Cooperative Fish and Wildlife Research Units Program: all
Education, Research and Technical Assistance for Managing Our Natural Resources


Ramirez-Reyes, C., M. Nazeri, G. Street, D. Todd Jones-Farrand, F.J. Vilella, and K.O. Evans. 2021. Embracing ensemble species distribution models to inform at-risk species status assessments. Journal of Fish and Wildlife Management 12(1):98-111.

Abstract

Effective conservation planning requires reliable information on the geographic distribution of species, which is often incomplete due to limited availability of presence data. Species distribution models (SDMs) and associated tools have proliferated in the past decades and have proven valuable in evaluating suitability of habitat for species.
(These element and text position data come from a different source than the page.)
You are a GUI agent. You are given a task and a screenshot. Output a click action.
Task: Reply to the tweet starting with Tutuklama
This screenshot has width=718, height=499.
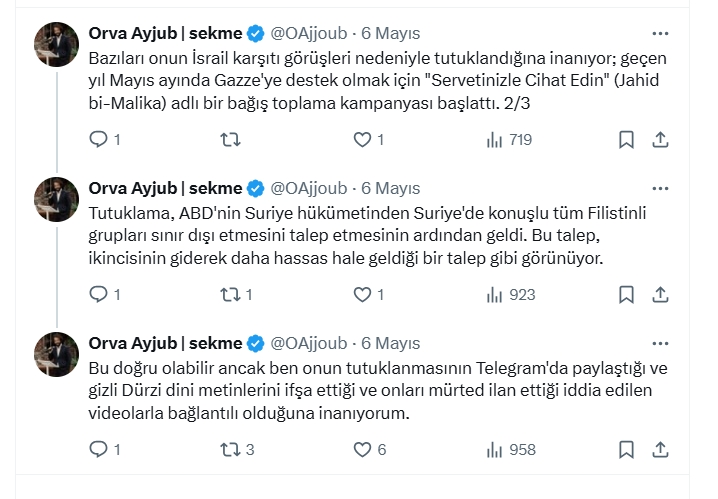click(x=98, y=295)
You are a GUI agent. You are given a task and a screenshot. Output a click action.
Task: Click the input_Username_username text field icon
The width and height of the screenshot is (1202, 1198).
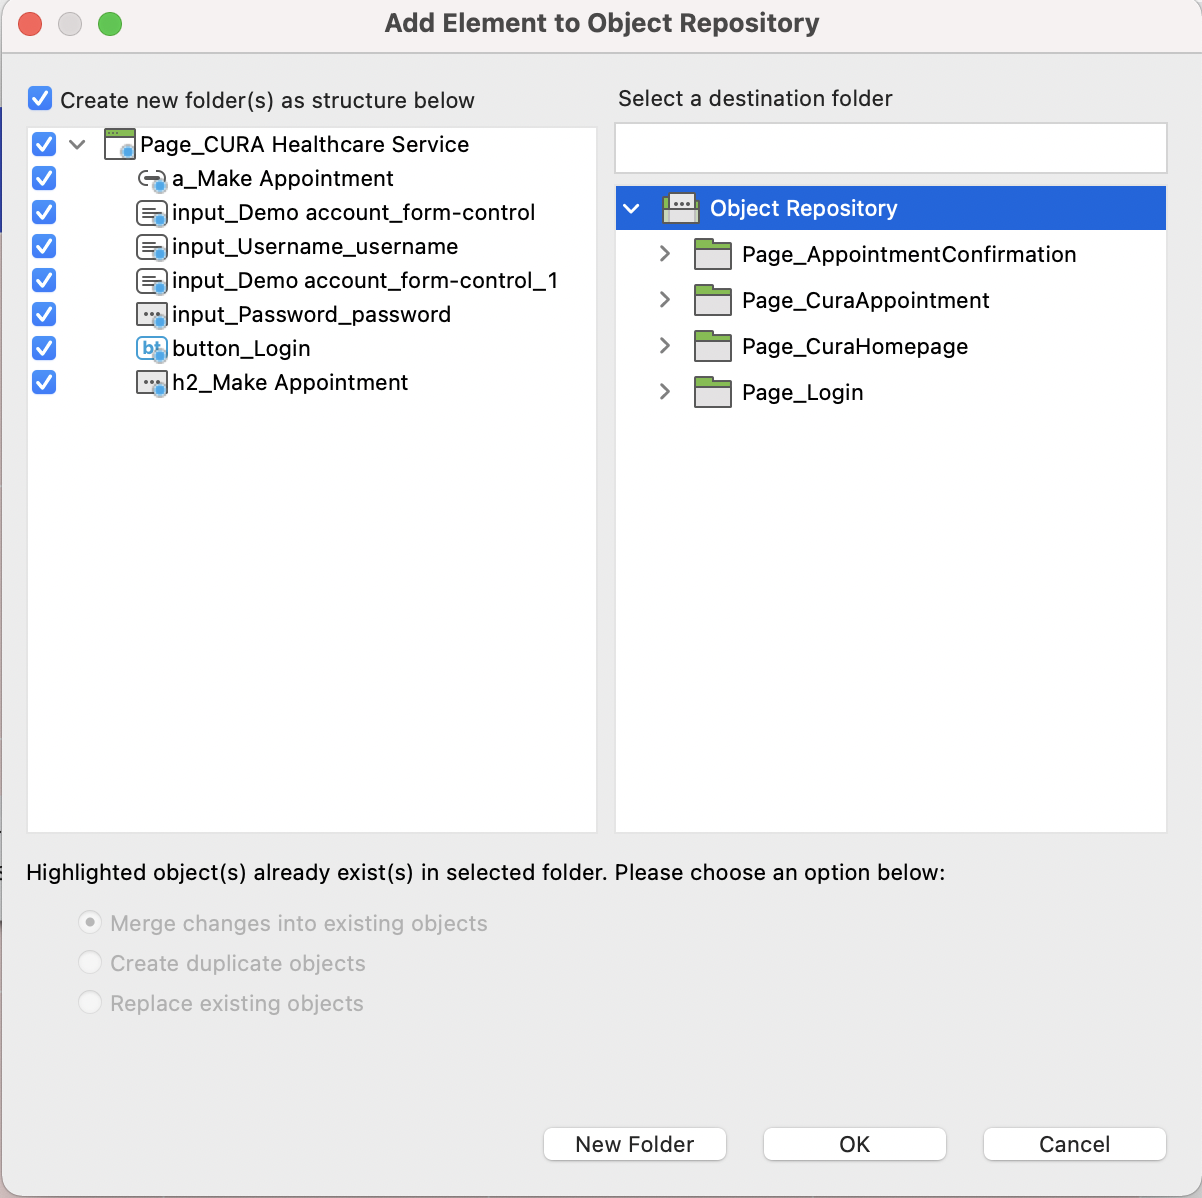point(151,247)
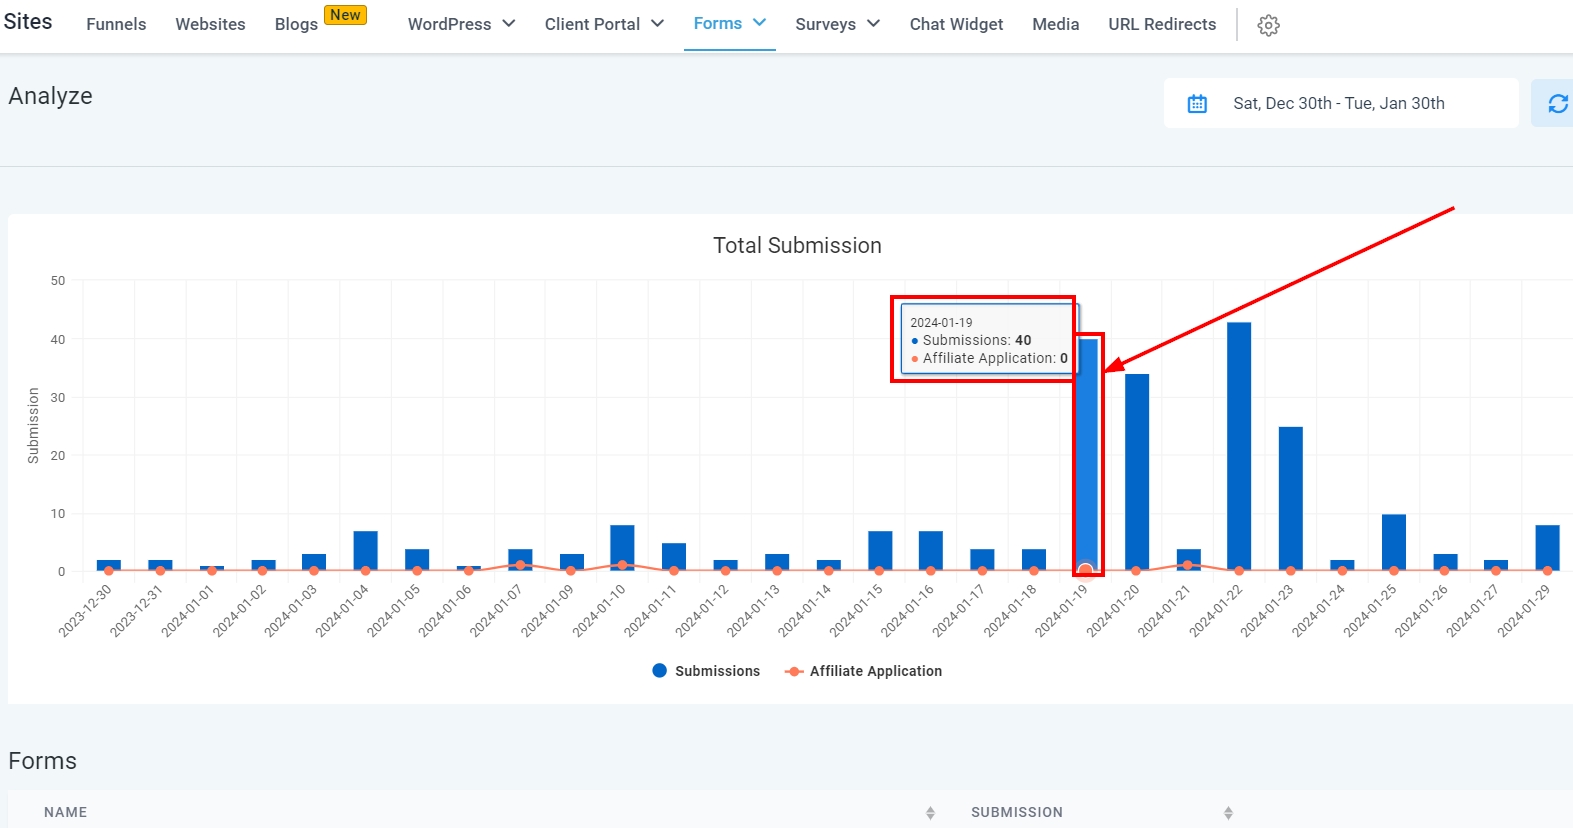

However, practitioners have yet to fully adopt the potential of SDMs to inform surveys and other conservation efforts for information-limited species. Instead, most efforts rely on expert knowledge and other traditional methods to locate extant populations. In particular, the Species Status Assessment (SSA) framework of the United States Fish and Wildlife Service would benefit from incorporating SDM approaches to facilitate conservation decisions. Here, we describe an SDM approach for at-risk species that would benefit SSAs and similar species conservation efforts. We applied four modeling techniques (generalized additive, maximum entropy, generalized boosted, and weighted ensemble) to recent monitoring data for three at-risk species proposed for listing under the U.S. Endangered Species Act (Papaipema eryngii, Scutellaria ocmulgee, Balduina atropurpurea) in the Southeastern U.S. The ensemble models reduced uncertainty caused by differences among modeling techniques and improved the predictive accuracy of fitted models. Incorporating an ensemble modeling approach into the SSA framework would benefit monitoring efforts and provide more robust status assessments for at-risk species. We emphasize the importance of producing SDM in close collaboration among the stakeholders involved in use of model outputs.